Friday, November 13, 2020

Six of the Best 975

All too often, says Aliya Rao, jobseekers are told that unemployment is their own fault.

"We don’t allow companies to make a profit out of children by running schools, so why do we allow it in the 24-hour care of vulnerable children? One justification would be if allowing modest profit-making resulted in better quality and more reasonably priced care than the state could provide. Yet there is evidence that privately run care is of poorer quality and more expensive." Sonia Sodha shows that children’s homes have become centres of profit-making and abuse.

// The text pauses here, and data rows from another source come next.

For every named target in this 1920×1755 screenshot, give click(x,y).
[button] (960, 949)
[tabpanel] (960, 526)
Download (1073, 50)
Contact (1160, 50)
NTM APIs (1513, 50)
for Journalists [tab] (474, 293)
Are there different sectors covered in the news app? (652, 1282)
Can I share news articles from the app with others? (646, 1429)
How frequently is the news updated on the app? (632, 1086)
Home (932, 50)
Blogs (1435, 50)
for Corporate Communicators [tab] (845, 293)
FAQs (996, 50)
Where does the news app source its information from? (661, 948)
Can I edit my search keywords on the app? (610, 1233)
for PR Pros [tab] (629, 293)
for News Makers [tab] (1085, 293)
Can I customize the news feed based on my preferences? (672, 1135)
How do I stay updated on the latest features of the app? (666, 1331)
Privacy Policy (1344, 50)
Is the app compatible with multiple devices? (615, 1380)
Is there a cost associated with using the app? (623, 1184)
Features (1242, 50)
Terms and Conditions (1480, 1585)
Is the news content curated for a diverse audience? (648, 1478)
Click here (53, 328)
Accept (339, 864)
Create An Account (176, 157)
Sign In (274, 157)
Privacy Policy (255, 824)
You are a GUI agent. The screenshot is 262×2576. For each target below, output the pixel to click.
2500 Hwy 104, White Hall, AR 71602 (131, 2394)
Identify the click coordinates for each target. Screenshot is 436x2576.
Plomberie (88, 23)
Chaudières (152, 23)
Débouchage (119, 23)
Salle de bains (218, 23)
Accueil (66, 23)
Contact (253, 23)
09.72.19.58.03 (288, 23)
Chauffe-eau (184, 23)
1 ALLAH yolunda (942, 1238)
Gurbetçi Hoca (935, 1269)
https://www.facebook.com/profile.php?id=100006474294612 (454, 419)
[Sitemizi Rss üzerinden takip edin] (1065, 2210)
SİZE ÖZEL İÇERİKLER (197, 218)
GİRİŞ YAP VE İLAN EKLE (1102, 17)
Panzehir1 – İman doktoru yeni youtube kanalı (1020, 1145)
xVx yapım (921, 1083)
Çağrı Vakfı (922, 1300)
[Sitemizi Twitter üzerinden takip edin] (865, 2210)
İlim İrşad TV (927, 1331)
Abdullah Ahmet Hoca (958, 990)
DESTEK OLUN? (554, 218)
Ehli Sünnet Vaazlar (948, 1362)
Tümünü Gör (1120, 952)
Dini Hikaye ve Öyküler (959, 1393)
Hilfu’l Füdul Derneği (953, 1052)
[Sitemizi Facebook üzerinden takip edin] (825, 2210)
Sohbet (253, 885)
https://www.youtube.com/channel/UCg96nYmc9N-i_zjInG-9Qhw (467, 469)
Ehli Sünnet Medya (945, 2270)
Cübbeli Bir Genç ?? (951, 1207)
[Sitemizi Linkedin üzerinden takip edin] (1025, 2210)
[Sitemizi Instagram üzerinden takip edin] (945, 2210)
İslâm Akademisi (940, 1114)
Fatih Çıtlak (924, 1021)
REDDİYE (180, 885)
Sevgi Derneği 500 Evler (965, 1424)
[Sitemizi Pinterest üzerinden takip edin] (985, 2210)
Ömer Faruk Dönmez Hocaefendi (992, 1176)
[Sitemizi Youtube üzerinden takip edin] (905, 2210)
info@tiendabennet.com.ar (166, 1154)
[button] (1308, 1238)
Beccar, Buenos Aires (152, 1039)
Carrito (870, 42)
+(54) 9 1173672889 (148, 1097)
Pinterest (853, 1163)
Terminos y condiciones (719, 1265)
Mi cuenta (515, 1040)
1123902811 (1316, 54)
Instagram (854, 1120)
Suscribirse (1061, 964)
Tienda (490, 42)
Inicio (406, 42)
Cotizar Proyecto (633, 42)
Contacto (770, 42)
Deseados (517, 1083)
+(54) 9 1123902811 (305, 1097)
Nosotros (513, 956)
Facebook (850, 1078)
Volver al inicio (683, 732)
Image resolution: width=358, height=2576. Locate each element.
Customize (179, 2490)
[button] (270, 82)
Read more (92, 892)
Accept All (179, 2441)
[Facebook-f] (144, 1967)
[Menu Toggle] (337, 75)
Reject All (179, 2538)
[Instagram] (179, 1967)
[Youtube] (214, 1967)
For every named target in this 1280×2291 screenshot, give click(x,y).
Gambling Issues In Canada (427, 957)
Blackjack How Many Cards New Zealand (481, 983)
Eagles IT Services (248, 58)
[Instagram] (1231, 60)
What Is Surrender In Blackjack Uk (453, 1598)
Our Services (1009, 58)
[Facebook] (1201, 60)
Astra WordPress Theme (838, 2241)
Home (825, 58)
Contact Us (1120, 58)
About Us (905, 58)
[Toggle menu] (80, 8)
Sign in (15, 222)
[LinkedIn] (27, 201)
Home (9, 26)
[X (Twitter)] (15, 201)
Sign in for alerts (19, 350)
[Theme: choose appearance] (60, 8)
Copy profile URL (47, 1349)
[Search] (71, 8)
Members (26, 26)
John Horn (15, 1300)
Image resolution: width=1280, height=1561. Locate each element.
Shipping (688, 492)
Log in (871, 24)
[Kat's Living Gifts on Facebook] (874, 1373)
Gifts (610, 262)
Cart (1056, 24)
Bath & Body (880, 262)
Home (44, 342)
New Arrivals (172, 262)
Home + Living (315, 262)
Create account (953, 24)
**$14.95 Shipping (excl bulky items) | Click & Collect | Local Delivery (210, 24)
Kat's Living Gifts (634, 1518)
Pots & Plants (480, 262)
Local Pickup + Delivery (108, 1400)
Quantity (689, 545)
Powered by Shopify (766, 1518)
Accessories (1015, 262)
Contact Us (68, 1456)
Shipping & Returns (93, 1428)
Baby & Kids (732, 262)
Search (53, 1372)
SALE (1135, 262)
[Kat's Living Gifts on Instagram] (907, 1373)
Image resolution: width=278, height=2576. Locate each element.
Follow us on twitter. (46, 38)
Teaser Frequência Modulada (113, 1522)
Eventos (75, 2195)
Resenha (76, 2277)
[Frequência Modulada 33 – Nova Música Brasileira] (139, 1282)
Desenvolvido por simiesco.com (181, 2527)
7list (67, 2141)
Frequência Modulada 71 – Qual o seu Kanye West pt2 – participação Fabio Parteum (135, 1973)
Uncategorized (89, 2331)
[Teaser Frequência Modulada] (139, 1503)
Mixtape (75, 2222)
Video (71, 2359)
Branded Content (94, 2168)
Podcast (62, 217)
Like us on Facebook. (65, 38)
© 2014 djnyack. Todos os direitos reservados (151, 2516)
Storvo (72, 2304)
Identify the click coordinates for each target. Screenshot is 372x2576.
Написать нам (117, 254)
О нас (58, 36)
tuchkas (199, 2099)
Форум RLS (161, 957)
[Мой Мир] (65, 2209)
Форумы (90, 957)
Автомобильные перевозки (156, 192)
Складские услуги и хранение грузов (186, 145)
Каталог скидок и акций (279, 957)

Peter Mitchell has seen through the campaign against the National Trust: "The treatment the National Trust has received for daring to understand its mission as to help us understand history, rather than supply us with fantasy, is a warning to all historians. This, ultimately, is what the trust’s critics are incensed by: that its properties are endowed with real historical meaning rather than comforting myth."

Tim Crook tells the story of Rudolph Dunbar, the pioneering musician, campaigning black journalist and war correspondent.

"As a kid to whom the world had always been kind, I had no doubt he would do it. I couldn’t wait for it to happen. Now, I marvel at the unlikeliness of it all: of life bending itself into the shape of happy-ever-after fiction – and how rarely that happens." Jon Hotten was there when Geoff Boycott scored his 100th century in the 1977 Ashes test at Headingley.

Johnny Restall offers a personal selection of portrayals of Lucifer and his minions in British horror cinema.